Yakusha sangaikyo 佻憂三階興 (Amusements of Actors on the Third Floor)
- Source:
- ukiyo-e.org
Description
Yakusha sangaikyo (Amusements of Actors on the Third Floor) is a yakusha-e series in which Utagawa Toyokuni leaves behind the painted stage and instead pictures actors in the upper-floor dressing rooms (sangai) of the Edo theatres. The third floor of a kabuki playhouse was the actors' own social space, where stars gathered between scenes, met visitors, ate, drank, smoked and played games of go, sugoroku and karuta.
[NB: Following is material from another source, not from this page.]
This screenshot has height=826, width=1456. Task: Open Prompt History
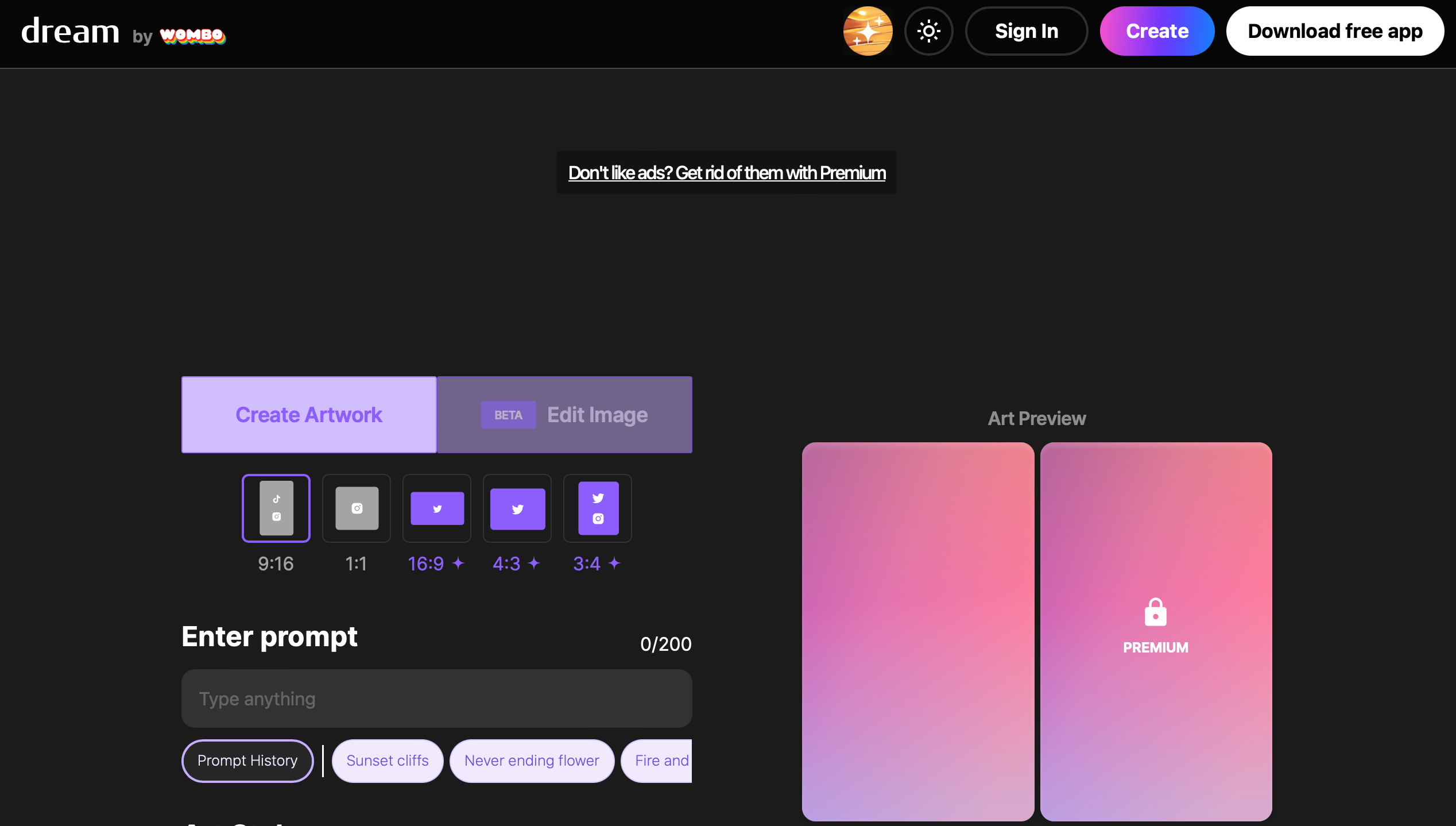[247, 761]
By setting his subjects there, Toyokuni gives ukiyo-e consumers a privileged backstage glimpse of celebrity life that ordinary playgoers would only ever hear about second-hand. The British Museum impression (AN00190394_001) preserves the design and is reproduced at https://ukiyo-e.org/image/bm/AN00190394_001_s. The pictorial mode is recognisably informal: actors wear casual yukata or under-kimono rather than full stage costume, hairlines are partly let down, and props such as pipes, tea bowls or game boards anchor the scene. Toyokuni nonetheless deploys all the resources of the Utagawa school, including expressive face drawing, finely modulated textile patterning and carefully cropped interior space, so that the sheet retains the polish of a high-end yakusha-e. The result is both gossip and design: a visual fan-magazine of who associated with whom backstage in late Edo kabuki, executed with the formal seriousness that Toyokuni I brought to every level of his print production.